- Born: Ingrid Margaret Haslund 28 June 1908 Moss, Norway
- Died: 25 July 1996 (aged 88) Oslo
- Occupations: Secretary and editor
- Employers: Fram Forlag; Ministry of Foreign Affairs; Statistics Norway;
- Organizations: Mot Dag; Bestemødre mot atomvåpen;
- Known for: Political activist and advocate for peace
- Spouse: Kristian Gleditsch
- Children: Nils Petter Gleditsch

= Nini Haslund Gleditsch =

Norwegian activist (1908–1996)

Nini Haslund Gleditsch (28 June 1908 - 25 July 1996) was a Norwegian political activist and advocate for peace.

==Personal life==
Nini (née Ingrid Margaret Haslund) was born in Moss as the daughter of deputy education officer Johannes Emmanuel Haslund and Aagot Mathilde Løken. She married fellow Mot Dag activist and geodesist Kristian Gleditsch in 1934. They were the parents of Nils Petter Gleditsch. Her sister-in-law was Ellen Gleditsch, radiochemist and Norway's second female professor.

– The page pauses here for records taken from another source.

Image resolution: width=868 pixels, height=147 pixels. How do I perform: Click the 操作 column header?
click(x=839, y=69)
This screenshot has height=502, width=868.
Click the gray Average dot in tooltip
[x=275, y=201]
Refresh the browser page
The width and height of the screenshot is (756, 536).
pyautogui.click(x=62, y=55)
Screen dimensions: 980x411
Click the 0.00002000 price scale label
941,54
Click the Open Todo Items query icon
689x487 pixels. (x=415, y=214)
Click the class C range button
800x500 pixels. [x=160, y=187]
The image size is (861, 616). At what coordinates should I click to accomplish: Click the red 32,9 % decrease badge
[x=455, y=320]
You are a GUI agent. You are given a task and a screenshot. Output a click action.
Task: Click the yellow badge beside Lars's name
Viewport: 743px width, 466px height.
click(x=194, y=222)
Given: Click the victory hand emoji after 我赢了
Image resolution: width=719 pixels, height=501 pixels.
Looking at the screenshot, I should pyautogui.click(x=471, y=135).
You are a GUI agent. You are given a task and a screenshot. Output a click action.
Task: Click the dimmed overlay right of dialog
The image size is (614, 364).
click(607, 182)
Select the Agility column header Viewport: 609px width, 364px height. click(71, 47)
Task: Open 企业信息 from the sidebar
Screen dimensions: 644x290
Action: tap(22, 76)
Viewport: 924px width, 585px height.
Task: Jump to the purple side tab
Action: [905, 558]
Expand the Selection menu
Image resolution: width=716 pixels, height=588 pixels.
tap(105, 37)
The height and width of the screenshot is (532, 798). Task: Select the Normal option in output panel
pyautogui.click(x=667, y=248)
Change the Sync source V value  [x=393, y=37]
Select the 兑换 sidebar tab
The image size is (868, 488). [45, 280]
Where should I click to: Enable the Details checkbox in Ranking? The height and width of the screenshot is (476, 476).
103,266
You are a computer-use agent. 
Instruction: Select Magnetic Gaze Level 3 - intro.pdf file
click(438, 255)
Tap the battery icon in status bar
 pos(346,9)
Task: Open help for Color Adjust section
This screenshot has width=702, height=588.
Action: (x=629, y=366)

Nini Haslund Gleditsch died in Oslo in 1996.

==Career==

===Pre-war career===
While working as a joiner's mate in Copenhagen in the late 1920s, she was part of the circle around the organization Clarté. She moved to Oslo as a student in 1930. In the early 1930s, she joined the leftist organization Mot Dag. She worked full-time with publishing house Fram Forlag, and contributed to the development of the workers' encyclopaedia Arbeidernes Leksikon. She participated in the Spanish Civil War from 1937 to 1939, by organizing international humanitarian aid.

===World War II===
During World War II, she participated in the flight of the Norwegian National Treasury to England in 1940, on the stage between Åndalsnes and Tromsø. She and her husband were responsible for the transport of two coffins of the "light luggage" (banknotes) by car from Åndalsnes to Molde. One third of the gold was sent with the British cruiser HMS Galatea from Åndalsnes to the United Kingdom, while 24 trucks brought the rest to Molde. Nini followed the transport of four truckloads of gold by ships from Molde to Tromsø, first part with the coastal steamer , and later the ten tons of gold was distributed on smaller fishing vessels. During the transport, Driva was attacked by German bombers, but managed to escape from the bombs. She then worked for Minister Anders Frihagen at the Ministry of Trade in Balsfjord Municipality. When Terje Wold took over the Ministry, Haslund Gleditsch started working for Trygve Lie at the Ministry of Supply. She followed the British cruiser from Tromsø to Greenock in Scotland, along with part of the Norwegian Government and the Norwegian royal family. From 1940 to 1945, she worked as a secretary with the Ministry of Foreign Affairs at the Norwegian government-in-exile in London.

===Post-war career===
In the 1950s, while a housewife with young children, she was active in feminist organizations, and also co-edited the magazine Kvinnen og Tiden from 1953 to 1955. Along with her husband, she wrote the memoir book Glimt fra kampårene, published in 1954. She worked with the Statistics Norway (Statistisk Sentralbyrå) from 1960 to 1978. She was a co-founder of the political publishing house Pax Forlag in 1964. In her older days, she was active in the anti-nuclear organization Bestemødre mot atomvåpen (Grandmothers against nuclear weapons).